手は大きいので参考ですが、刃先からも小ぶりな感じが分かるでしょうか
手元側から

 「岩田校」と焼き印が押してあり、ネットで検索しますと静岡県、愛知県、和歌山県、山口県などに同名の「岩田国民学校」があり、特定するには至りませんが、現在の小学校に当たる学校で使われたのは間違いなさそうです。

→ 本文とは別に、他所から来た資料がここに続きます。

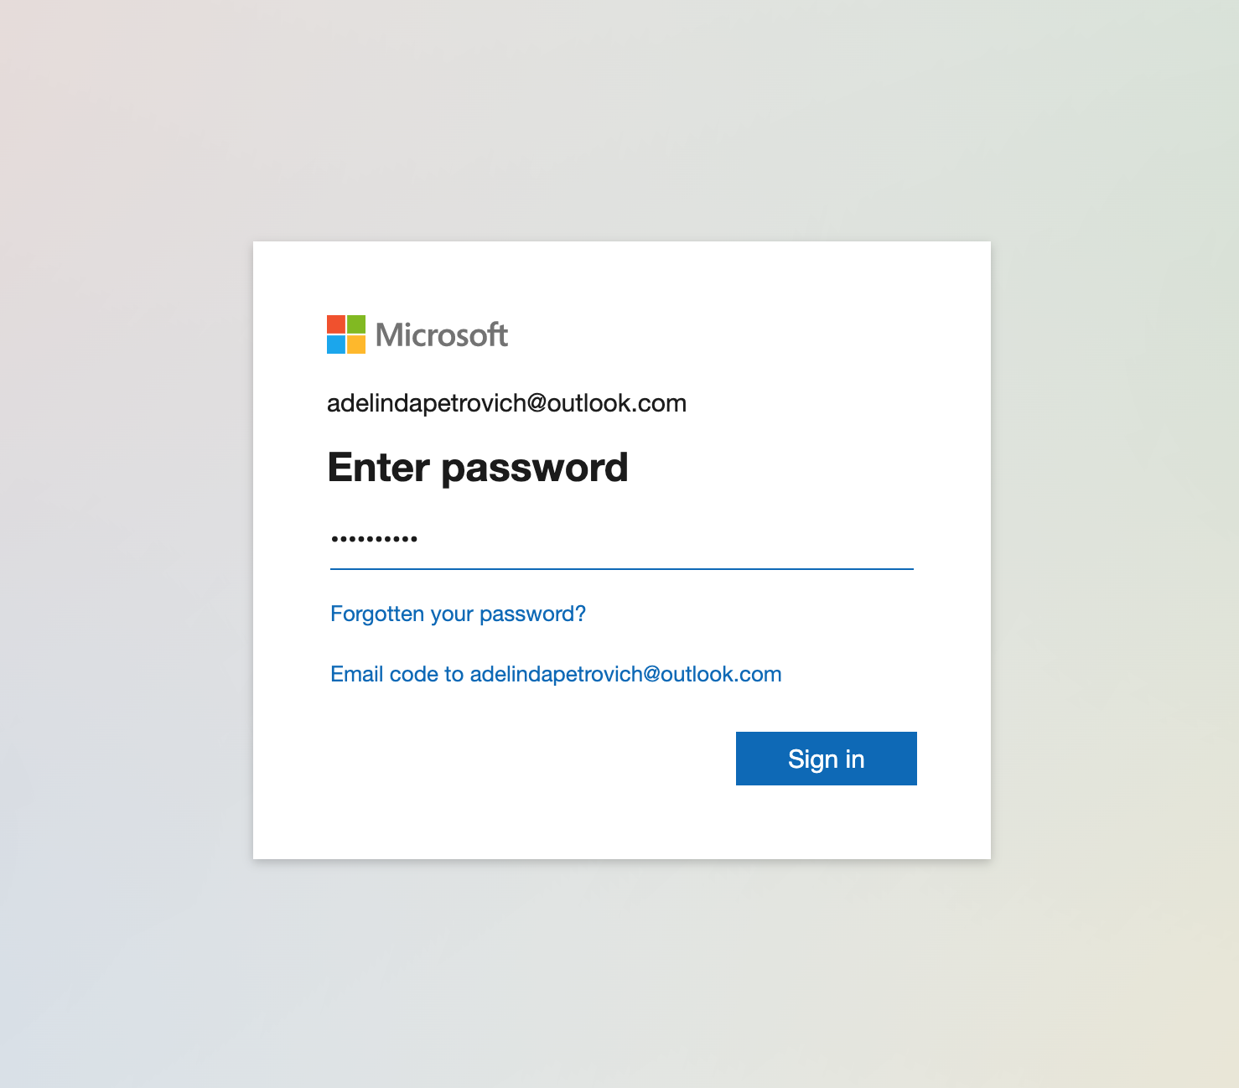This screenshot has height=1088, width=1239.
Task: Click the 'Enter password' heading
Action: (478, 468)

焼き印がくっきりのこっており、あまり使われなかったのか

 当方は、既に千葉県の印西実科女学校(現・千葉県立印旛明誠高等学校)で使った木製なぎなたを所蔵していますので、大きさを比較してみますと、こんな雰囲気です。

手前が小学校用
女学校用は182㎝で、小学校用より38㎝長い
長さの違い

 違うのは長さだけでなく、刃先の太さも小学生用は薄くなっていて、力が無くても扱いやすそうです。

刃先の違い。右が小学校用

 長さ、太さの違いから、女学校用は520gですが、小学校用は350g。およそ3分の2の重さです。ただ、当時の子どもたちにしてみれば、扱いなれない長い棒を持たされ、動きを合わせて長時間続けるのは、重い軽い関係なく緊張しつらかったことでしょう。ただ、当時はそうした辛さを体験することが成長につながるとの価値観が、二宮金次郎の像に象徴されるように押し付けられ、それに従おうと一生懸命だったでしょう。
           ◇
 1944(昭和19)年3月17日発行の読売ニュース焼付版によりますと「決戦下、皇国婦道を昂揚するべく新学期から女子中等学校の正課に入った文部省型薙刀講習会」とあり、なぎなたが武道として教科になり、そのための講習会も開かれたということです。

講習会を伝える読売ニュース焼付版

 ここまで精神に拘泥したのは何だったのか。大日本帝国が臣民に求めていたものは、ひたすら従順で苦労に堪える臣民。戦時下、不平不満を考えずただ軍や政府の言いなりとなる、思考停止状態の人々こそが求められた、その究極が、武道偏重で小学校でも使われたなぎなたに象徴されているように思えてきます。
 そしてこの年、早い中等学校では夏ごろから勤労動員となって、学業はほとんど放棄されていき、翌年1945(昭和20)年には正式に国民学校初等科を除いて学業の一年間停止処置がとられます。もはや武道すら放擲し、次世代を一労働者として使っていった国に、未来は開けなかったでしょう。